# Deine Aufgaben
**a.** Wie viele Seiten umfasst laut dem Textauszug der Anhang zum IAEA-Bericht?
**b.** Aktualisiere in den Datensätzen die Zeilen von der Zeile mit „What do you see at coordinates (40, 126)“ bis zum Ende der Datensätze, beide eingeschlossen: Ersetze „screenshot“ durch „image“ und gib nur diese Zeilen sonst unverändert wieder.

# Textauszug
+ + +
Laut Internationaler Atomenergiebehörde arbeitet der Iran am Aufbau von Atombomben. Debatte über Sanktionen und Militärschlag.
Wien/Teheran/Tel Aviv. Die Internationale Atomenergiebehörde (IAEA) legt ihren vorab bekannt gewordenen Bericht zum iranischen Atomprogramm voraussichtlich am heutigen Mittwoch offiziell vor. In dem bislang vertraulichen Bericht, der mehreren Nachrichtenagenturen bereits am Dienstag vorlag, verdächtigt die IAEA den Iran, geheime Atomexperimente zum Bau von Nuklearwaffen durchzuführen. Während einige der vermuteten Atombemühungen Teherans friedlichen Zwecken dienen könnten, seien andere "atomwaffenspezifisch“, heißt es.
In einem 13 Seiten umfassenden Anhang zum Bericht werden detaillierte Angaben zu Untersuchungen von Geheimdiensten und der IAEA gemacht, denen zufolge sich Teheran mit jeglichen Aspekten der Forschung zum Bau einer Atomwaffe beschäftigt, darunter der Ausstattung einer Rakete mit einem Sprengkopf. Der Iran hat stets erklärt, sein Atomprogramm diene lediglich zivilen Zwecken. Die amtliche Nachrichtenagentur IRNA wies den IAEA-Bericht zurück.
"Die Informationen weisen darauf hin, dass der Iran Arbeiten zur Entwicklung eines nuklearen Sprengkörpers durchgeführt hat", schreibt IAEA-Chef Yukiya Amano in dem 25-seitigen Bericht. Danach erhielt die Regierung in Teheran die Konstruktionspläne für Atomwaffen von einem Schmuggelnetzwerk um den pakistanischen Atomwissenschaftler Abdul Qadeer Khan. Er habe auch Libyens geheimes Atomprogramm beliefert.
+ + +
# Datensätze

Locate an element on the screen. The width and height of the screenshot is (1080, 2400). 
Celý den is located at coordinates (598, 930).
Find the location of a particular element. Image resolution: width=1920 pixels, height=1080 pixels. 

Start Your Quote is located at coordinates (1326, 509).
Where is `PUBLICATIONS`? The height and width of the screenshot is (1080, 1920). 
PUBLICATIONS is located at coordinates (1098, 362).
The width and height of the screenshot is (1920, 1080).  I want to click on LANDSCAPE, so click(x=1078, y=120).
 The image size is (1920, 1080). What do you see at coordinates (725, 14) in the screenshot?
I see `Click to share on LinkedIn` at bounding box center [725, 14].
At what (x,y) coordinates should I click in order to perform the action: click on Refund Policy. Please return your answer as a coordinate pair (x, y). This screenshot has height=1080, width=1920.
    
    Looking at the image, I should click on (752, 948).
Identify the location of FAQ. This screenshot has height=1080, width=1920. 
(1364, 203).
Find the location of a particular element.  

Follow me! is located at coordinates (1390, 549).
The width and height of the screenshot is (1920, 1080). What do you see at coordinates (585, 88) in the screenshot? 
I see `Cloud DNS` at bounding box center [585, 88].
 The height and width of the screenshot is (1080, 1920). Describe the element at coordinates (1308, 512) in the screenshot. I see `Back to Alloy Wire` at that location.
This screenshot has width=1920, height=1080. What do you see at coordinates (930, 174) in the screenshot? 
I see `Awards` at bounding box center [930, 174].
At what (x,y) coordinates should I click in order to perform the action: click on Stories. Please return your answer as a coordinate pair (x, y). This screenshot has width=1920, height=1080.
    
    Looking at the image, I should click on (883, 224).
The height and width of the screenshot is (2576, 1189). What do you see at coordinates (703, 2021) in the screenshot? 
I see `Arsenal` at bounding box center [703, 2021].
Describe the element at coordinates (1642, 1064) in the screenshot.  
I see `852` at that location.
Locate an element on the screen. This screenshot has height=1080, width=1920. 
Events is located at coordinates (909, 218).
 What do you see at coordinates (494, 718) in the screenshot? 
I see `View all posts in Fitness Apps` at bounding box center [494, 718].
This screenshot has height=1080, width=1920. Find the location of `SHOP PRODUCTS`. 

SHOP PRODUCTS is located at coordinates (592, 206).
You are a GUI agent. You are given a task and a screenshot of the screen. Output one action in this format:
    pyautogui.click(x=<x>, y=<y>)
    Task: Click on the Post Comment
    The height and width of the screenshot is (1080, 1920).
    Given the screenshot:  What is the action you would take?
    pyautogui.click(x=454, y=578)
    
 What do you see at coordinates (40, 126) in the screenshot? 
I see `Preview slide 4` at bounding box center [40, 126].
+ + +
# Lösungen
**a.** 13 Seiten.

**b.**
 What do you see at coordinates (40, 126) in the image? 
I see `Preview slide 4` at bounding box center [40, 126].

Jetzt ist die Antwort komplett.